Where iGSS differs from POM and EBIMM is in the automation of ABM model structure construction and generative testing, enabling a systematized process that can explore the space of possible structures at a scale not feasible for a human modeler. All the existing approaches to iGSS, described below, use evolutionary algorithms to operationalize the search process. To our knowledge, the earliest study that could be recognized as an iGSS process is by Smith (2008), who used a genetic algorithm to evolve behavioral rules in an ABM of empirical association patterns in flocks of birds. The rules were classifier systems of fixed complexity, where the genotype of a candidate rule was a binary chromosome corresponding to different if-then options.

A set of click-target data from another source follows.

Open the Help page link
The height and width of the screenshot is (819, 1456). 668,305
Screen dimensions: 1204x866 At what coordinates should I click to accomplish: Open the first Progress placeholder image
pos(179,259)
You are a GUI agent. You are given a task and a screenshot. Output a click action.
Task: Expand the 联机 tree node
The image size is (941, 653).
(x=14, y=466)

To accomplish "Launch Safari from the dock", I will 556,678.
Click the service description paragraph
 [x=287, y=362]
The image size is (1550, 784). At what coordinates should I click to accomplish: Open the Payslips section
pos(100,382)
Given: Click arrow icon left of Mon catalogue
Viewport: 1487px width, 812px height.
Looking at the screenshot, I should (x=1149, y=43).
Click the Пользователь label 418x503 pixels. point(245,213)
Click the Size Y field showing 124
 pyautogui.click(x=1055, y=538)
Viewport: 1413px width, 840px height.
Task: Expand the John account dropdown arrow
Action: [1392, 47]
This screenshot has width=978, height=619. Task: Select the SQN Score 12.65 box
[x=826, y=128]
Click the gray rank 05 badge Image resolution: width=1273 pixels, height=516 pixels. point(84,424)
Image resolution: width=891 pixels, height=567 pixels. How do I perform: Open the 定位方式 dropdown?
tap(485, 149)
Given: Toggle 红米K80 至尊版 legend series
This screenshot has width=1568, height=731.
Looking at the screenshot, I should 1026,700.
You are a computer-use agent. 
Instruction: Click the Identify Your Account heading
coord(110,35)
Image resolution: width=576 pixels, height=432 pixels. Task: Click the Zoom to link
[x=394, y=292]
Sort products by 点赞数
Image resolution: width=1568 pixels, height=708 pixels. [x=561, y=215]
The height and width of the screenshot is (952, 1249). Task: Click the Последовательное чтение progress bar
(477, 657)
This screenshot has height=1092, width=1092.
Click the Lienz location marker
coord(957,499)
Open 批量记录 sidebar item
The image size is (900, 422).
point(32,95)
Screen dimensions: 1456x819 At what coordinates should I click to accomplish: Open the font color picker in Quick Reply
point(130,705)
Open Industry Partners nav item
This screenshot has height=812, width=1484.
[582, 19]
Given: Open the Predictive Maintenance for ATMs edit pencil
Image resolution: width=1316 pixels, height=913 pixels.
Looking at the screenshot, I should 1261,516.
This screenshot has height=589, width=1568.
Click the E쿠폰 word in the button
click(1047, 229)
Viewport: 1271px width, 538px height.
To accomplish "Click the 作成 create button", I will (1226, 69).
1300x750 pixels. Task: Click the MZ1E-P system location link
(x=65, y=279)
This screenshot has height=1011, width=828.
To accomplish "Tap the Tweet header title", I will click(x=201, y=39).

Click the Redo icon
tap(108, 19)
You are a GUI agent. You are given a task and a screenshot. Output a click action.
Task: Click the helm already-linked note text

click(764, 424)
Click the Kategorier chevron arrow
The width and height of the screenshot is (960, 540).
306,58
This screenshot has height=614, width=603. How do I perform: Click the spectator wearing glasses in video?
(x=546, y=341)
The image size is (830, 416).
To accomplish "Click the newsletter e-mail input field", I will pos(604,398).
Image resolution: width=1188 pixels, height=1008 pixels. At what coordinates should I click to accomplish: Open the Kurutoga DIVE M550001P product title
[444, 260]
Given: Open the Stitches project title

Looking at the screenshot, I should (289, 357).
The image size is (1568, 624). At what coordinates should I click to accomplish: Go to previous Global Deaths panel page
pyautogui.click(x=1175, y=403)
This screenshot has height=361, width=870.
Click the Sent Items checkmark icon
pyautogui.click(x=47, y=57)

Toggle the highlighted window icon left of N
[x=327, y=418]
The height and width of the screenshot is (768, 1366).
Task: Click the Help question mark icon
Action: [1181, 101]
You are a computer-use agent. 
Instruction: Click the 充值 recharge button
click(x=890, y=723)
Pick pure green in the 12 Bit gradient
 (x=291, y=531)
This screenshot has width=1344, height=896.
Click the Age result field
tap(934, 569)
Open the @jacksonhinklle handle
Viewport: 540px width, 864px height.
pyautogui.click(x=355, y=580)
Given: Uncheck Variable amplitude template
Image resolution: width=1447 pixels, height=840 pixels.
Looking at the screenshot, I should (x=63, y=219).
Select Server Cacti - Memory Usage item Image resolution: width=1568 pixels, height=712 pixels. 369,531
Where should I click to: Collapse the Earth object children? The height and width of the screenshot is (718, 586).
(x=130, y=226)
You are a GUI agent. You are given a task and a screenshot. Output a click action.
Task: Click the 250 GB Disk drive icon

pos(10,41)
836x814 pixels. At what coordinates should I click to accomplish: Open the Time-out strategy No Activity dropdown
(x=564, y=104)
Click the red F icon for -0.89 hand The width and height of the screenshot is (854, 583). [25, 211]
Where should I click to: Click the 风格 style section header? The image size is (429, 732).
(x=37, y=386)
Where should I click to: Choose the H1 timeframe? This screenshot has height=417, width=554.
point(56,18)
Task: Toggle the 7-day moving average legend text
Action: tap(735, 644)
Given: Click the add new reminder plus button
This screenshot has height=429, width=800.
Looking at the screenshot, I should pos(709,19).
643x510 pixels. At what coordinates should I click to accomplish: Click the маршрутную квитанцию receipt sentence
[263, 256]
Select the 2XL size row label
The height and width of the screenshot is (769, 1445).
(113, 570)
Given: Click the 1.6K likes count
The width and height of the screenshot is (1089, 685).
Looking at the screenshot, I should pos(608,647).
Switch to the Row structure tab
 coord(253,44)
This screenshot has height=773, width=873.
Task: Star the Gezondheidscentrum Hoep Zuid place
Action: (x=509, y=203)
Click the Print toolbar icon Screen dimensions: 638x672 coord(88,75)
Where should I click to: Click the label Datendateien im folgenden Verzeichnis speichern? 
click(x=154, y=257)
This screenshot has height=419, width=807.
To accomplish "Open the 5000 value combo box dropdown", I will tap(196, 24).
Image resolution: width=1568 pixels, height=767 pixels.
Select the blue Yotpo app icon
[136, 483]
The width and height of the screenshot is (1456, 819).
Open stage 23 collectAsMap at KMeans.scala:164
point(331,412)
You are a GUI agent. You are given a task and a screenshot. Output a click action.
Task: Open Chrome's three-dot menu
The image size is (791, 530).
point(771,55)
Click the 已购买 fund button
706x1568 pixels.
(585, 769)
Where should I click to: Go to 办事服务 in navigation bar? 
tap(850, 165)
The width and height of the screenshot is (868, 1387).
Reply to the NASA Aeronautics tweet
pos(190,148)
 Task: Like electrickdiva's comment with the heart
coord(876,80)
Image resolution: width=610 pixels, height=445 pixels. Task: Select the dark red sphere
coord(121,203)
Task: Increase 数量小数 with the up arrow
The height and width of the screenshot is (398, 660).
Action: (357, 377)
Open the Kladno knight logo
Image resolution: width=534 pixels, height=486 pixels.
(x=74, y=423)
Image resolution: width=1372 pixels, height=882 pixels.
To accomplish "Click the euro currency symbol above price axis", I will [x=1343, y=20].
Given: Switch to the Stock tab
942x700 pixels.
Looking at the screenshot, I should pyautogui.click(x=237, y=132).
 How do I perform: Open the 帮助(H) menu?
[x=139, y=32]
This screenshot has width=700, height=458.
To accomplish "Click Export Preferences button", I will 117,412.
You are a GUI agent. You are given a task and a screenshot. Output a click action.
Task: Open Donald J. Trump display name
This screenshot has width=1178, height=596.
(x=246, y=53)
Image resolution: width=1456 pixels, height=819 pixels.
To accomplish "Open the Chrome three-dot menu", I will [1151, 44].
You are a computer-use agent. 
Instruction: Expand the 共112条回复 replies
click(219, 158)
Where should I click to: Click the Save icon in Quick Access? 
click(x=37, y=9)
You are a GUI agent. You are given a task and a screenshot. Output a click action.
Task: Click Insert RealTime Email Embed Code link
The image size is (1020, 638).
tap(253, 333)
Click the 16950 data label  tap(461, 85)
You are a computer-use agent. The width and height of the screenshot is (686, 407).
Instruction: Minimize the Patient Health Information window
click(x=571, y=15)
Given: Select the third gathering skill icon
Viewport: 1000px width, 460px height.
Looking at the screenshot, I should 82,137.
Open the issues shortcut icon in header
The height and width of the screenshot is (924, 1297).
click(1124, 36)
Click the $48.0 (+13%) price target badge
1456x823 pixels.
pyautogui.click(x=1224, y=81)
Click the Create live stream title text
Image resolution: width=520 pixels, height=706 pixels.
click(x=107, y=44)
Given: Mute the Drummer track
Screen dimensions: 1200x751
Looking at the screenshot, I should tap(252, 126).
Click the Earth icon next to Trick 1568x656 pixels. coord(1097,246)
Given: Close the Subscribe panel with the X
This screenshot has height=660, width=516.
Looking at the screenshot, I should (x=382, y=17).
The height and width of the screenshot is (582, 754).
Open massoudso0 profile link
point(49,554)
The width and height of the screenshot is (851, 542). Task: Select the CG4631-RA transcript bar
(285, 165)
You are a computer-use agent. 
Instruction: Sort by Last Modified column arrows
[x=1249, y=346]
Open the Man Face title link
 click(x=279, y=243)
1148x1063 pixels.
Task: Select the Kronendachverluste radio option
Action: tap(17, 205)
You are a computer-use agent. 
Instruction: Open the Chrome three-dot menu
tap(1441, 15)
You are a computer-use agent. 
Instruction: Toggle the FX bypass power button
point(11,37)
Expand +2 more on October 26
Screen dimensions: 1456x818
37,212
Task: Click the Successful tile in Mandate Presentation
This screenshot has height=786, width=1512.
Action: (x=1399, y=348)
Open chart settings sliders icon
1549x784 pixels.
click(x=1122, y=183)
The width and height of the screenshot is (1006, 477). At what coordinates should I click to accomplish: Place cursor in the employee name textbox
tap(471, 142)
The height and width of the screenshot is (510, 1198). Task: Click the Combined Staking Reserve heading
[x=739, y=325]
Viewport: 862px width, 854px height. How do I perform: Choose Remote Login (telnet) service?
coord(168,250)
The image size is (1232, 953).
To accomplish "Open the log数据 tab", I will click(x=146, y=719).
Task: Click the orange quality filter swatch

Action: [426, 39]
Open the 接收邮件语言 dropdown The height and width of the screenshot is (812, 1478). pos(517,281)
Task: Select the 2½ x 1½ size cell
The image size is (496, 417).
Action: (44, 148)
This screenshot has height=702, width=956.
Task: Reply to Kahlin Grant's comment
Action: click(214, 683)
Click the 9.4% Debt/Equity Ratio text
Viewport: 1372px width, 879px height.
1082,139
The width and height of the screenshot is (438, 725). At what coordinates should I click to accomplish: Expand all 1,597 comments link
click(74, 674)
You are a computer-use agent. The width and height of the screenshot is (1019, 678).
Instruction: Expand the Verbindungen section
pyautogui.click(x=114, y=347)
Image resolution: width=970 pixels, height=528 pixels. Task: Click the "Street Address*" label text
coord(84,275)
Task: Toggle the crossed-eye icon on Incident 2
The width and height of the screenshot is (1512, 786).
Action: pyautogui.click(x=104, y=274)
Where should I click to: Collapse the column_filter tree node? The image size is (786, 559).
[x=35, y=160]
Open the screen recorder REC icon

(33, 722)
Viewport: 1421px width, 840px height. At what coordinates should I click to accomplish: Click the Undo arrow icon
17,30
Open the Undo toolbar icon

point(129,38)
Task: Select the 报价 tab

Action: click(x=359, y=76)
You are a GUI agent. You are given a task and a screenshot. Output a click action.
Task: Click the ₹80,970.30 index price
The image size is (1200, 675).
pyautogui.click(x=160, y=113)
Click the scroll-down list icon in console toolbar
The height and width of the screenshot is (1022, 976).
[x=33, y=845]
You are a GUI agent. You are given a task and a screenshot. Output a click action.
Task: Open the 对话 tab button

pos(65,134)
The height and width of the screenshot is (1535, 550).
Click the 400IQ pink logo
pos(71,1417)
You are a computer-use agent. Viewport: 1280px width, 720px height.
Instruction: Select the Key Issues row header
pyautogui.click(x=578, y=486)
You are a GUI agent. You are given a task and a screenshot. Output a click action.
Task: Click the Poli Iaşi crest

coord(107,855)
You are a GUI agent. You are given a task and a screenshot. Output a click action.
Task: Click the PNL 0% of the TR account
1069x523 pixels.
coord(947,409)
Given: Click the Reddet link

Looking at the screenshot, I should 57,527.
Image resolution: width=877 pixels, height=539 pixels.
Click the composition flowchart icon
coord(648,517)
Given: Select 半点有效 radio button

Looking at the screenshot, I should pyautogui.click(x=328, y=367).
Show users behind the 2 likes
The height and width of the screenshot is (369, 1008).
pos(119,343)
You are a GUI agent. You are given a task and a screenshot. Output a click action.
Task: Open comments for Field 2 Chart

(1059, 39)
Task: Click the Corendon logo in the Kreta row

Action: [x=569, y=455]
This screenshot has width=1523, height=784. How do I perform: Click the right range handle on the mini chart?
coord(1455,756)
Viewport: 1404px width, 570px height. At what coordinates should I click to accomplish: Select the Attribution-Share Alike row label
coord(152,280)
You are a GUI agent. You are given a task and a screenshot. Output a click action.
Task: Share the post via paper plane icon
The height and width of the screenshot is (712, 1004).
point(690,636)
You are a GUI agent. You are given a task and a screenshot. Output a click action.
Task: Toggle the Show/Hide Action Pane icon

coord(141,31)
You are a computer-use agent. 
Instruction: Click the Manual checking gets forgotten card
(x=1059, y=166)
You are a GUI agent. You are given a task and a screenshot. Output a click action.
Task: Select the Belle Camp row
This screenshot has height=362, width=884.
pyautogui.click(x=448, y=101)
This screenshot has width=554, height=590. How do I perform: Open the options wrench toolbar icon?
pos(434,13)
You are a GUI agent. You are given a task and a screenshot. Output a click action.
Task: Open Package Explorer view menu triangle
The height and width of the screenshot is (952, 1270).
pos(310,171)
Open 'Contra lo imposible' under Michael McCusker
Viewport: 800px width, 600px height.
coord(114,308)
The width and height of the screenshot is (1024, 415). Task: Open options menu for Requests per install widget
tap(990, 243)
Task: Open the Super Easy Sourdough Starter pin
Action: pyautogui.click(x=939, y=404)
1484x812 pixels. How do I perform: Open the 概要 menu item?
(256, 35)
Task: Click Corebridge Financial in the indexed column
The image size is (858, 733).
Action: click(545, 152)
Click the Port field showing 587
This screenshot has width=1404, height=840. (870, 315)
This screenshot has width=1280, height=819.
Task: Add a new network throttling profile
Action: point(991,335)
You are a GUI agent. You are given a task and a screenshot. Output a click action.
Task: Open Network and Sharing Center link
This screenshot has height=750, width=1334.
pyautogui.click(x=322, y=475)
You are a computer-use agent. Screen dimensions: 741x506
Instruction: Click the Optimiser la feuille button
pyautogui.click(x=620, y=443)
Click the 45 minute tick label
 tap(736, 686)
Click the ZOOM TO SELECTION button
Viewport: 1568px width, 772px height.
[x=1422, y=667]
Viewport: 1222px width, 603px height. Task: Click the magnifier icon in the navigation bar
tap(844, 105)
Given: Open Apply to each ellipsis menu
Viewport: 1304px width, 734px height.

Following Smith’s work, in the first study of a human social system, Zhong et al. (2014) identified discrete choice utility functions for pedestrians in order to reproduce emergent crowd patterns. Gene expression programming was used to evolve the utility functions, where the maximum complexity of the function is defined by the fixed chromosome length. While the ambition of this approach was to reproduce empirical crowding behavior, only simulated data was used in the study. In a sequence of studies, Gunaratne & Garibay (2017a), Gunaratne & Garibay (2017b), Gunaratne & Garibay (2020) used iGSS to identify candidate discrete choice utility functions for the seminal Artificial Anasazi model (Axtell et al. 2002). To our knowledge, the 2017 papers are the first iGSS studies of human behavioral rules using empirical target data. Genetic programming was used to operationalize the search, with model complexity handled by applying a constraint to the maximum tree depth of a genetic program. These studies are also notable in using data mining on candidate models arising from multiple runs of the iGSS process in order to identify commonalities in the components of the agents’ utility function. Gunaratne and colleagues’ evolutionary model discovery framework has also been applied to understanding the mechanisms of message prioritisation by social media users, using empirical data from social media platforms (Gunaratne et al. 2021).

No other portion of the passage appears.